This term comes from Scrum. After a sprint of maybe 2-4 weeks, a version of the system is placed in a test environment. This test environment should be as similar as possible to the real production environment. The name "potentially shippable" implies that the version should theoretically be complete enough to have been put into production if the organization had decided to do so.
The problem with Potentially shippable versions
Regularly putting a new version in the test environment makes it possible for users and other stakeholders to experiment with the system being built. Valuable insights are gained that inform the project and its stakeholders about whether things are on the right track.
Creating potentially shippable versions after each iteration is highly recommended, but do not fool yourself. It is not nearly as valuable as a real release. With a release in production users will interact with the system on a daily basis in ways that often are not anticipated during testing.

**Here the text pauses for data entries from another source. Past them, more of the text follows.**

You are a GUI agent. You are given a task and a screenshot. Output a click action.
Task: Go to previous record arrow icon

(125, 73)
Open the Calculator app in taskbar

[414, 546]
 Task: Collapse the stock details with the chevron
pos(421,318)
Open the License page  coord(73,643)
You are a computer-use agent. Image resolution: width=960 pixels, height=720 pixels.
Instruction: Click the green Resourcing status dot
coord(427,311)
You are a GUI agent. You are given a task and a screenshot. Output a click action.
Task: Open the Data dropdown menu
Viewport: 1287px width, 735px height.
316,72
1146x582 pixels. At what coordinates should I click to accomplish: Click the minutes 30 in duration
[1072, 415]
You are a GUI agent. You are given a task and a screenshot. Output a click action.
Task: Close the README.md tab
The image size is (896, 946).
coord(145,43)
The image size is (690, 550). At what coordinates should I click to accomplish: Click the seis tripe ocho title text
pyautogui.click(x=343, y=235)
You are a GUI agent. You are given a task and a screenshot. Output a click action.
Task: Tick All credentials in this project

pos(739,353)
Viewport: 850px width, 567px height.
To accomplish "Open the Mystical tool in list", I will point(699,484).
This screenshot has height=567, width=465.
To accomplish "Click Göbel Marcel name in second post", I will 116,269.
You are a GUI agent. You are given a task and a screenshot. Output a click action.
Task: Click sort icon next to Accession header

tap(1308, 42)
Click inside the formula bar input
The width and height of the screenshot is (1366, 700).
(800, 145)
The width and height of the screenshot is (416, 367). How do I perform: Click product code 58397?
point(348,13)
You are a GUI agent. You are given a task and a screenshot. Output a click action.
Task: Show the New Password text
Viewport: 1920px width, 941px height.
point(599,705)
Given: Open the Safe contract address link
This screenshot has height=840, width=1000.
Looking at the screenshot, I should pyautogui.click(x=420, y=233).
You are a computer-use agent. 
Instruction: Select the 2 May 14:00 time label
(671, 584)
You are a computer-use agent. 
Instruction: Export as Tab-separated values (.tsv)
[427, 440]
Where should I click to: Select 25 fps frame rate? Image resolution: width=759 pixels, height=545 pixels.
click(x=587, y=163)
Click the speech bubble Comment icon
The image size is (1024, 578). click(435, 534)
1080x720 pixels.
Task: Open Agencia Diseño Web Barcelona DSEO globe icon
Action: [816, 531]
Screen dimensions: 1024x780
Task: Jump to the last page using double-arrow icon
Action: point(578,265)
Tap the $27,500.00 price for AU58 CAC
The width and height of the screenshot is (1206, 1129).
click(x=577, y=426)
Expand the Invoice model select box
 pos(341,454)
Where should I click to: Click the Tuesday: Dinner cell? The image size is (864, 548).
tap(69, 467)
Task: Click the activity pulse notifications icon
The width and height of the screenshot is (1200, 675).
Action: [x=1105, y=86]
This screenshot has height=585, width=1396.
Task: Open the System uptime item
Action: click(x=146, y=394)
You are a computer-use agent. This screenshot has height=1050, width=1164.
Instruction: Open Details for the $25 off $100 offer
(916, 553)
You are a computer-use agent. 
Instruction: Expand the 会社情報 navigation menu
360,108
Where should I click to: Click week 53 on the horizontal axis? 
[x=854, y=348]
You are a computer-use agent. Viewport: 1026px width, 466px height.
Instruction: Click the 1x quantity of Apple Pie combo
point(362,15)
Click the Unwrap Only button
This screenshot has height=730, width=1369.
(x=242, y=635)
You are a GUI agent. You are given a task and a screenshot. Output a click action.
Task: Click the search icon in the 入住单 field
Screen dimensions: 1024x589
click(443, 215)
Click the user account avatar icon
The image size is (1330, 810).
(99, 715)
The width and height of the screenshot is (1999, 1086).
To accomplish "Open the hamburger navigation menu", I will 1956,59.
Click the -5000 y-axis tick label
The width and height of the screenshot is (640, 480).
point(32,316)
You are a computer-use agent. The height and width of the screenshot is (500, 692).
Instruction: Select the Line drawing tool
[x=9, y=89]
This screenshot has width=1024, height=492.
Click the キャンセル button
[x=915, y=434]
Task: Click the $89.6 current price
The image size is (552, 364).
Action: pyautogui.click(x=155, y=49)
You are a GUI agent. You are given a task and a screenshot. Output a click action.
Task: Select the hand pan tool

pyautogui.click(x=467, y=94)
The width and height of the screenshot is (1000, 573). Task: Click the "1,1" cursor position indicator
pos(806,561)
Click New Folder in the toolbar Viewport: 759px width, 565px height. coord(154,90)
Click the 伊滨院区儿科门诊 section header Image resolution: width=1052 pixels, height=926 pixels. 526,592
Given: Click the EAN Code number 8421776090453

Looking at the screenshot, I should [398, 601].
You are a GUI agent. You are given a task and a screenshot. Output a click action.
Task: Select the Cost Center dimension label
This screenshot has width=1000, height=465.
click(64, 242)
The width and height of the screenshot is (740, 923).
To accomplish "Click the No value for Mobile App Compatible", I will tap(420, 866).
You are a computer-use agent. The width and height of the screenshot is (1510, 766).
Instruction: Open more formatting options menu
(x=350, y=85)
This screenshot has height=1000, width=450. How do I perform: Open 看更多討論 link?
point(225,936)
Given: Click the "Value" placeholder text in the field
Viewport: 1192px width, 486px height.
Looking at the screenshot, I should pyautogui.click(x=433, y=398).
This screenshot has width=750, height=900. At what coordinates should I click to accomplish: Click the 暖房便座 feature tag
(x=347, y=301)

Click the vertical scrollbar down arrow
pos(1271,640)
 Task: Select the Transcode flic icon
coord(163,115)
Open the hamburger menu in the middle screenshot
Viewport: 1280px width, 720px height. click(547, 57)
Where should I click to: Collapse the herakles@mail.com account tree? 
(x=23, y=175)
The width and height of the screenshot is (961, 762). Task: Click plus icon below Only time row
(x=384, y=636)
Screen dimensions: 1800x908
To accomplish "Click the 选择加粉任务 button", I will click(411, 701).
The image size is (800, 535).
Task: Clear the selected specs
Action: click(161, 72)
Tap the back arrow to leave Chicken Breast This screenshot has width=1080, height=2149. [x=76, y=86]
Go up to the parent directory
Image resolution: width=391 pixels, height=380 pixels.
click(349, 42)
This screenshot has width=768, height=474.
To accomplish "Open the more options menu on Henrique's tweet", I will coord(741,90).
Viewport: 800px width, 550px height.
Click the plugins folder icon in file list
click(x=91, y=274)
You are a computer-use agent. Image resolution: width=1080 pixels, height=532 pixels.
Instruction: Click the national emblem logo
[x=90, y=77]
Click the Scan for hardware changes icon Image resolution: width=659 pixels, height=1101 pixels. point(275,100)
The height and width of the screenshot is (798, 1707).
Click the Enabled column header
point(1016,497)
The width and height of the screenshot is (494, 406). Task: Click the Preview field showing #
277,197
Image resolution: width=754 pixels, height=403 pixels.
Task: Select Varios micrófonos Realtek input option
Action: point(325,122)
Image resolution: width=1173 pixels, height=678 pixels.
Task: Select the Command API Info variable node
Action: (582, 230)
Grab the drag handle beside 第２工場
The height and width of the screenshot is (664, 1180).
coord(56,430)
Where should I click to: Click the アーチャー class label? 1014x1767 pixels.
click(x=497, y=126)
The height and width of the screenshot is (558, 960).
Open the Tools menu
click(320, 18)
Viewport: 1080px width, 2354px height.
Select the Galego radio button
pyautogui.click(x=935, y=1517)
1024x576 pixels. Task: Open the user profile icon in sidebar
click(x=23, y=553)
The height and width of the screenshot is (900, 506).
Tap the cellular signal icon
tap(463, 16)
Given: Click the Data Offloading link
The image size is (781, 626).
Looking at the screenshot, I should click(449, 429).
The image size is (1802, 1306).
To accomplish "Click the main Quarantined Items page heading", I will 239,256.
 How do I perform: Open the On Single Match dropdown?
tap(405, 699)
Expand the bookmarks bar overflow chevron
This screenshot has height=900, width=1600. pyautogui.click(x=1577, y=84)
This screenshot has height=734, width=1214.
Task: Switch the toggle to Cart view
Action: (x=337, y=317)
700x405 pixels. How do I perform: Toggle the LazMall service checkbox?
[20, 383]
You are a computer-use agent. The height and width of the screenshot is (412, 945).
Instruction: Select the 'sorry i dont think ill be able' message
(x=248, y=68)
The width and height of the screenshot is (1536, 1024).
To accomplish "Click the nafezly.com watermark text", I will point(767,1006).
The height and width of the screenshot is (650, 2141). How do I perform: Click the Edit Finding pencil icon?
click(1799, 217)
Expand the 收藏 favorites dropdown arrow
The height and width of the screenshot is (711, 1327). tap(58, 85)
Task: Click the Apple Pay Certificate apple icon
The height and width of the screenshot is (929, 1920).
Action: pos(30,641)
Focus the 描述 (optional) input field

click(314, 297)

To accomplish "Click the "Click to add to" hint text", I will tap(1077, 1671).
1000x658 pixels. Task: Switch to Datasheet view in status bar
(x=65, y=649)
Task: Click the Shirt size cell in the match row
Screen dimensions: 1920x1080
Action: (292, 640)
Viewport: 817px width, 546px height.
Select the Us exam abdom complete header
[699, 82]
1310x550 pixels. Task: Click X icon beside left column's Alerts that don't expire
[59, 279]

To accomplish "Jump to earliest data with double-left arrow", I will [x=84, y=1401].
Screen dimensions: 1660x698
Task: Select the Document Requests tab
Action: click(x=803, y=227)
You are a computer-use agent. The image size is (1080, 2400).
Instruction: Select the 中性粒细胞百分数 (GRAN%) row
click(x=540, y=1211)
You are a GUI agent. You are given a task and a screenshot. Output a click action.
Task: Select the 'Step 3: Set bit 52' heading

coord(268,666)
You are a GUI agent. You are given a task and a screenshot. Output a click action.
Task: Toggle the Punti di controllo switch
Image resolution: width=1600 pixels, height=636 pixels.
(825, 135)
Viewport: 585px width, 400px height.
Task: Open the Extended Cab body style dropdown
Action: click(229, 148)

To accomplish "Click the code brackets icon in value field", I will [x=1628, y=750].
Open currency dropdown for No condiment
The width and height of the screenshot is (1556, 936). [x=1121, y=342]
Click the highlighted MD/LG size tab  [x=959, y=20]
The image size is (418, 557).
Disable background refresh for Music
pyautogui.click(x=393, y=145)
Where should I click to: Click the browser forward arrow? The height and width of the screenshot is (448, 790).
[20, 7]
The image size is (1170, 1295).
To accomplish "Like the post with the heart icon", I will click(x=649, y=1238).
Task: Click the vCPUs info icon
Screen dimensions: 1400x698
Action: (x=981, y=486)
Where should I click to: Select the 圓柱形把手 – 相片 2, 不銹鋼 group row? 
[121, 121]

It is also important to realize that the value of a potentially shippable version depends on the context. There are projects that can get almost as good feedback from a version in a test environment as from a released version. Here are factors that will determine the value of a potentially shippable version:
- How closely can the test environment mimic the real world?
The test environment should ideally be a copy of the production environment. In many organizations this is not possible. Some systems do not have a test version and some systems have poor support for copying production data to test. If there are significant differences between the test and production environment the value of testing is reduced.
- What kinds of users/testers are available?
Technical users are much better than non-technical users at understanding how to evaluate a system in a test environment. Many projects have experienced surprises where features that have been accepted in test are rejected once the system is in production.
- How representative are the testers?
Users are often experts in one sub-domain and ignorant of others. If you don't manage to get testers that are knowledgeable in all sub-domains there will be surprises when the system is deployed.
- How much time do the users/testers have to test?
Users tend to have other tasks besides testing (big understatement). It can be very difficult in practice to get users to allocate enough time to testing.